No nos lo creíamos, porque siempre bromeaba sobre su estado de salud. Se ponía la mano en el pecho como si escuchase su himno nacional y  nos decía: “el corazón me falla”. Y lo decía en serio.

Hace unos minutos arropando a su familia,  un montón de amigos, primero en una sala del Tanatorio Municipal, luego en el patio bajo las sombras de un claro atardecer de junio, le hemos dicho adiós. El estaba entre nosotros, gorra calada, gafas por visera o caídas sobre su nariz.

Lothar llegó a la última etapa de la Isla del Rey lleno de proyectos e ilusiones. Nos dió, generoso, unos cuadros pintados por su padre, excelentes obras a lápiz y carboncillo que están expuestas en nuestra biblioteca. Traductor y presentador de tres obras esenciales para conocer la Menorca del siglo XVIII –“Diario de un capellán acerca del viaje por mar de las tropas hannoverianas a Menorca” editado en Hannover en 1776,  la “Descripción” que hace el mismo capellán Lindeman de la Isla de Menorca, fechada en Leipzig en 1786 y el “Diario del Asedio de San Felipe” (1781-1782) publicado en Montag en 1784.

Lothar se incorporó después con entusiasmo a los trabajos de traducción y presentación de la obra del médico ingles George Cleghorn “Observations on the epidemical diseases in Minorca from de year 1744 to 1749”, en cuanto supo que del libro se habían hecho dos ediciones en alemán.
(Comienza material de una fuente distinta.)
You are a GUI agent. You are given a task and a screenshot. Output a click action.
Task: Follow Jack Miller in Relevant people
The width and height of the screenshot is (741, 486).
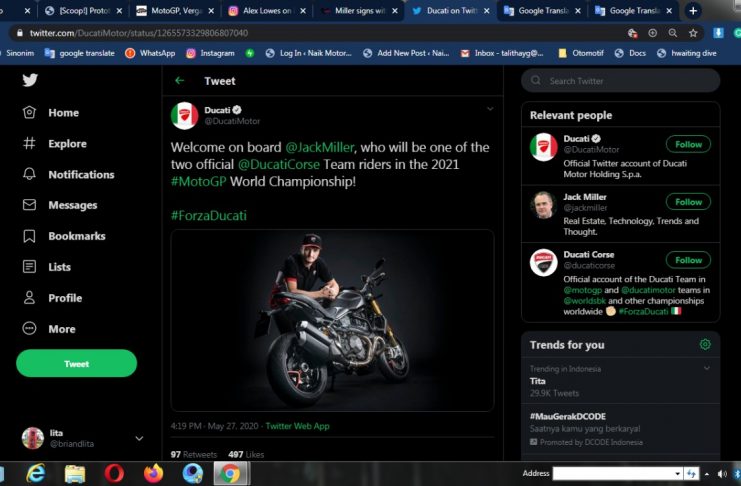tap(688, 202)
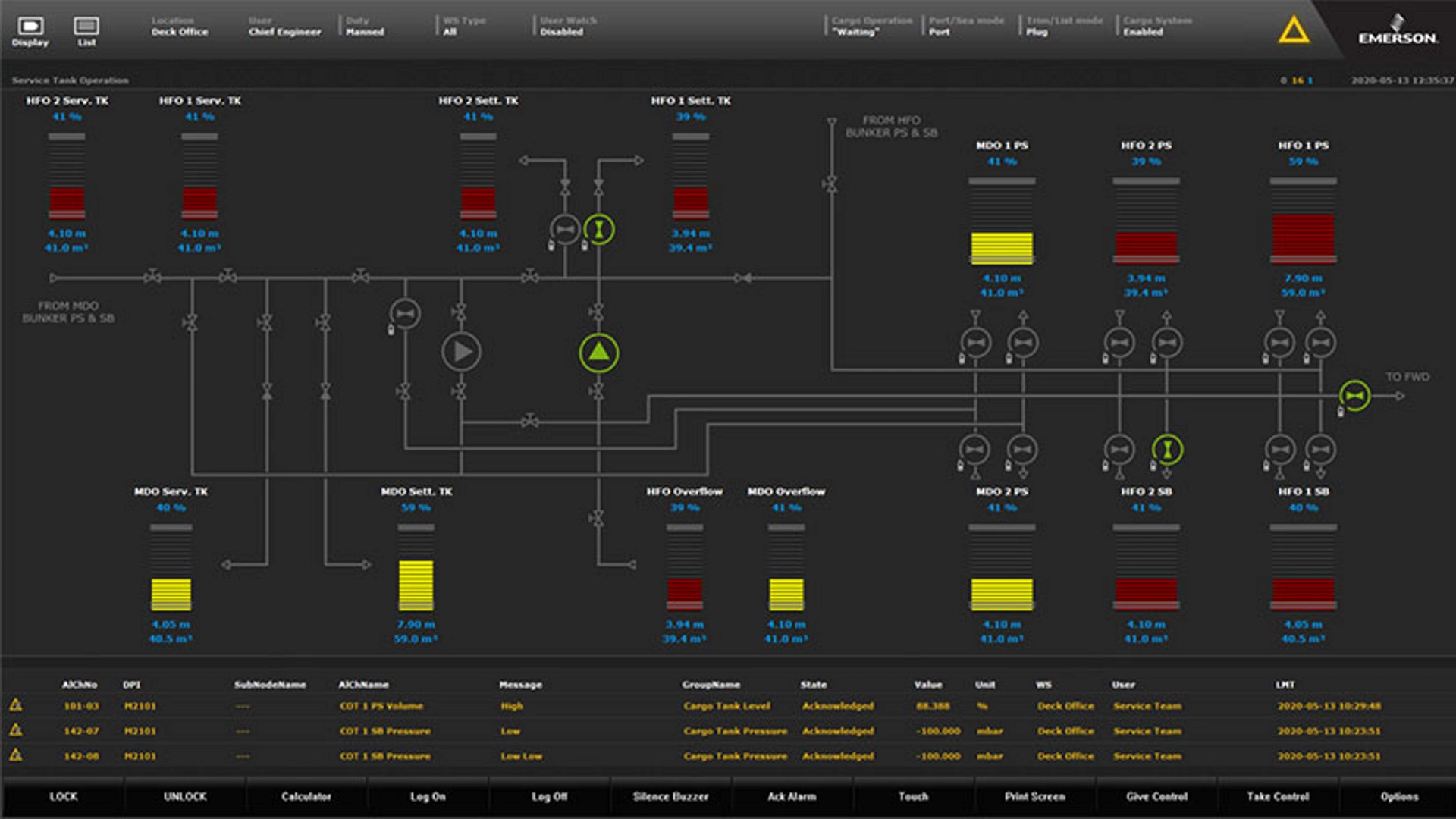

El estudio de las circunstancias que propiciaron estas traducciones  es suyo, como suya fue la intervención en la Embajada de España en Londres cuando en enero de 2009 presentamos oficialmente la versión española del libro sobre facsímil de la versión original  inglesa. Nos reímos con Lothar,  que con su buen inglés pero su trabucado castellano,  era imposible que condensase en minutos todo lo que sabía y todo lo que quería exponer ante un público de habla mayoritariamente inglesa.

Lothar nos quería, seguía nuestros proyectos con la ilusión –y el consejo- del buen amigo. El reto común: dedicar una sala a los regimientos del estado de Hannover de guarnición en Menorca durante el siglo XVIII que   servían al Rey de Inglaterra. Iba a ser el “banderín” de enganche de residentes y turistas alemanes, como lo es la sala dedicada al acorazado “Roma” para los italianos.

Nos deja un buen ejemplo. Nos deja una forma de respetar, de comprender y de querer, sin perder nunca el buen humor. El, que fue tipógrafo, marinero, turista y guía turístico, empresario, dibujante, traductor, escritor, poeta en suma, sabía ponerse en la piel de todos y, sin renunciar a sus ideas, ni a su “piñón fijo” como le decía yo irreverente, respetaba y asumía lo que se le decía desde su sana humanidad de amigo leal.

Por supuesto había tristeza en el adiós a Lothar. Pero algo en el alma nos decía, que nos contemplaba sonriente,  gorra calada,  gafas por visera, contando uno a uno a su multitud de amigos.¡Irrepetible Lothar Pabst!